[Task inputs — start]

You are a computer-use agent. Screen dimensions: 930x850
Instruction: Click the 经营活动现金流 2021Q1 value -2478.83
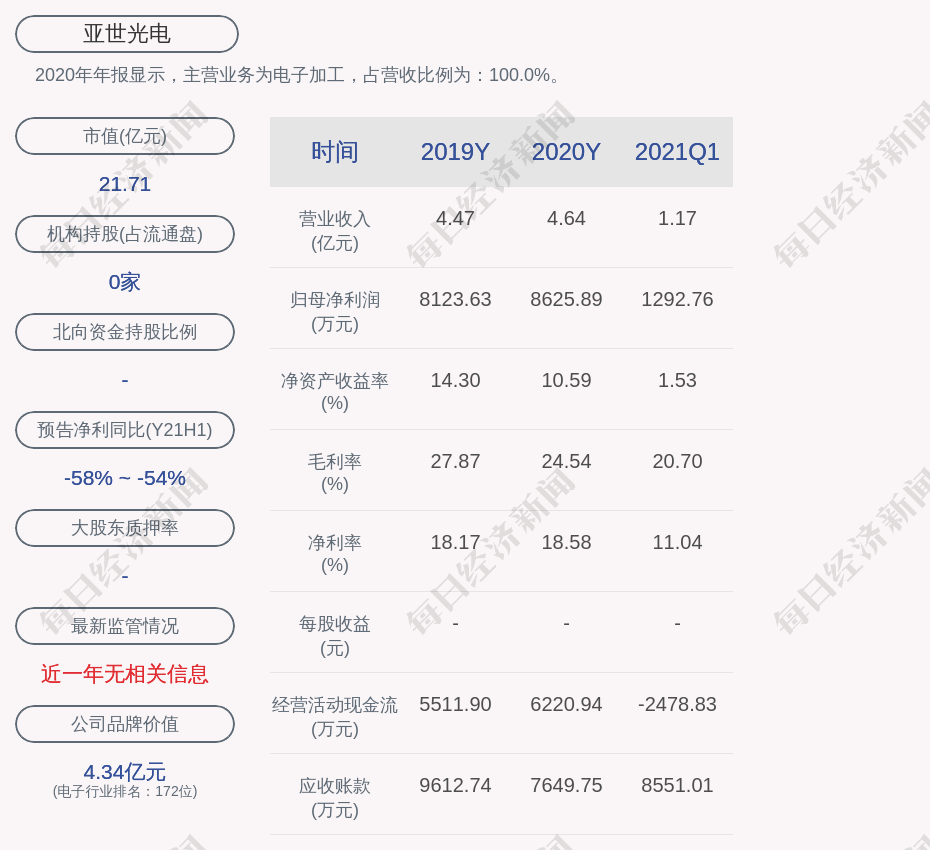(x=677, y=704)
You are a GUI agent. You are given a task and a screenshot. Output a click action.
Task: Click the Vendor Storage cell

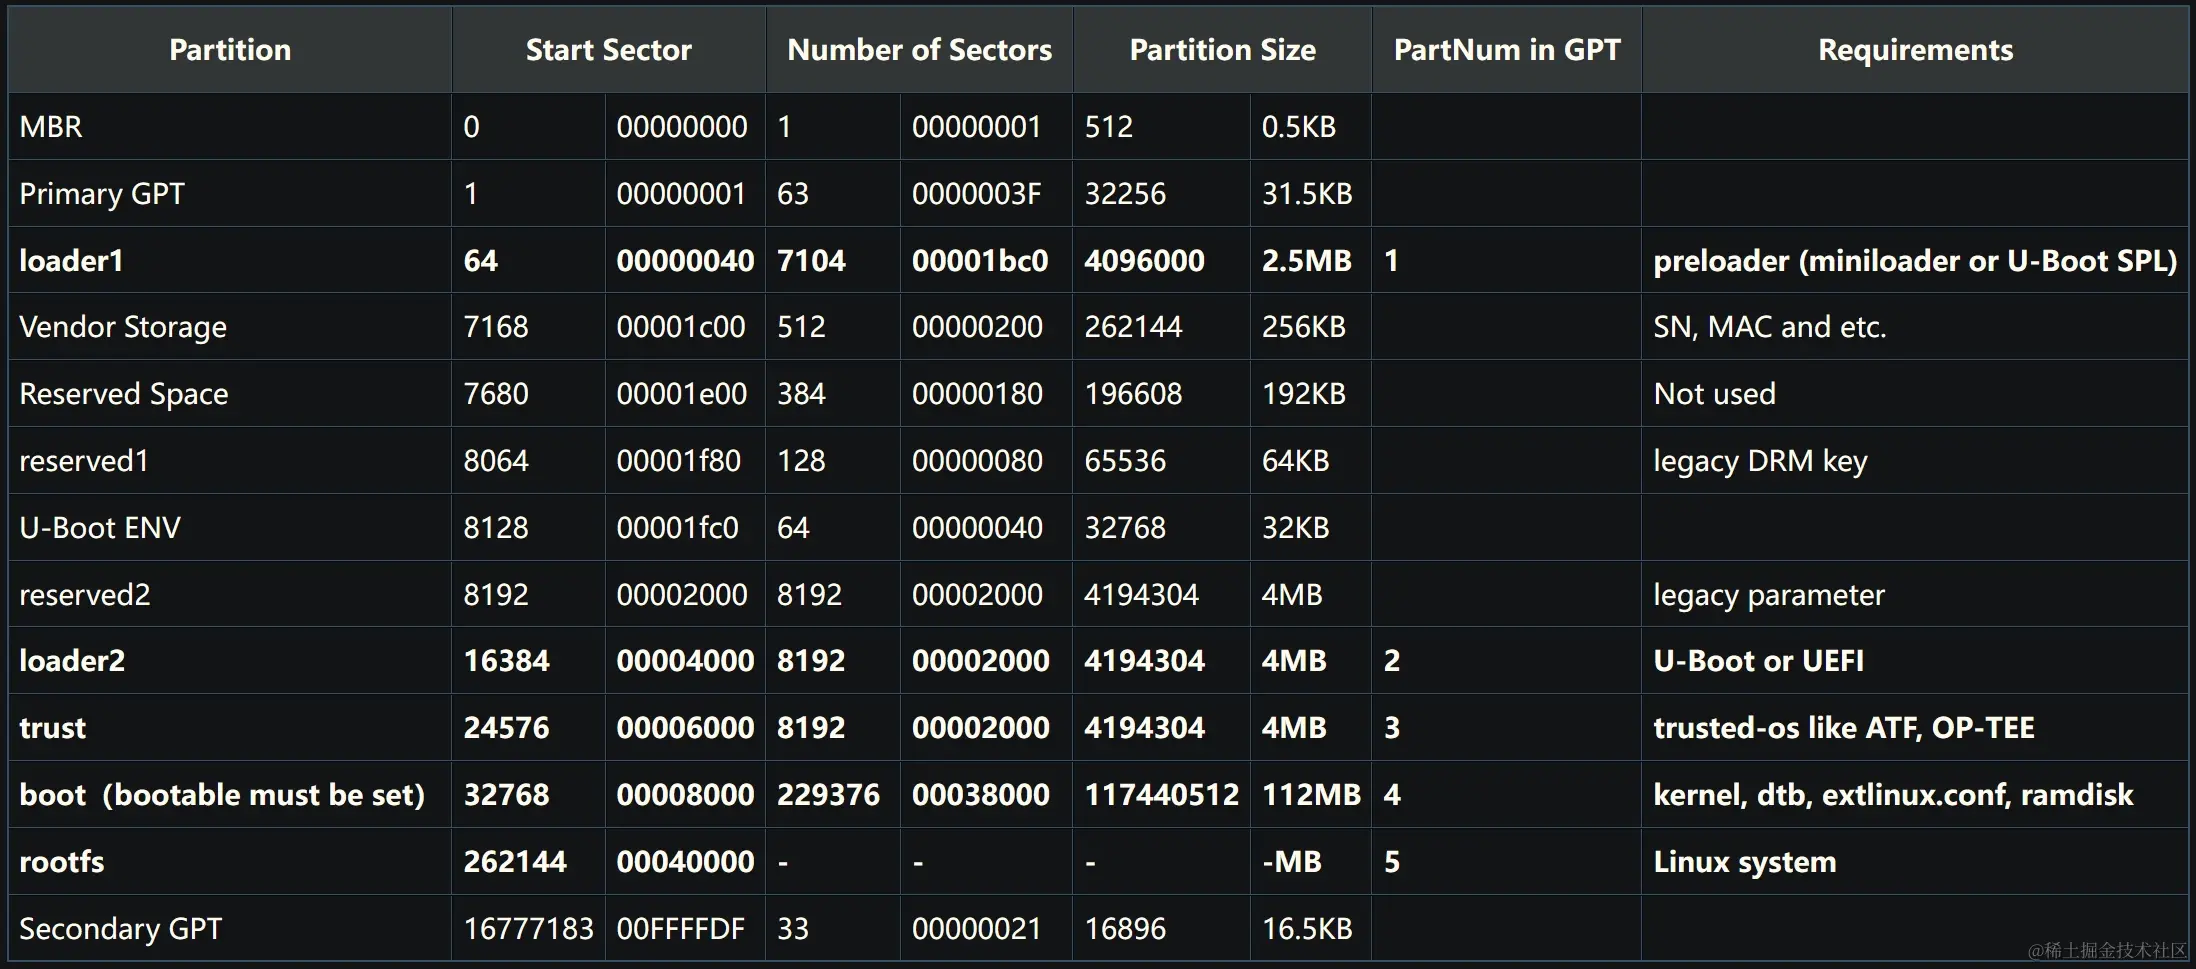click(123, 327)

[Task inputs — finish]

→ **Your goal**
A verbatim copy of every record is to be produced, and pictures are to be excluded from it.

→ **Answer to this exercise**
You are a computer-use agent. Screen dimensions: 930x850
Instruction: Click the 经营活动现金流 2021Q1 value -2478.83
(x=677, y=704)
You are a GUI agent. You are given a task and a screenshot. Output a click action.
Task: Click the Vendor Storage cell

click(123, 327)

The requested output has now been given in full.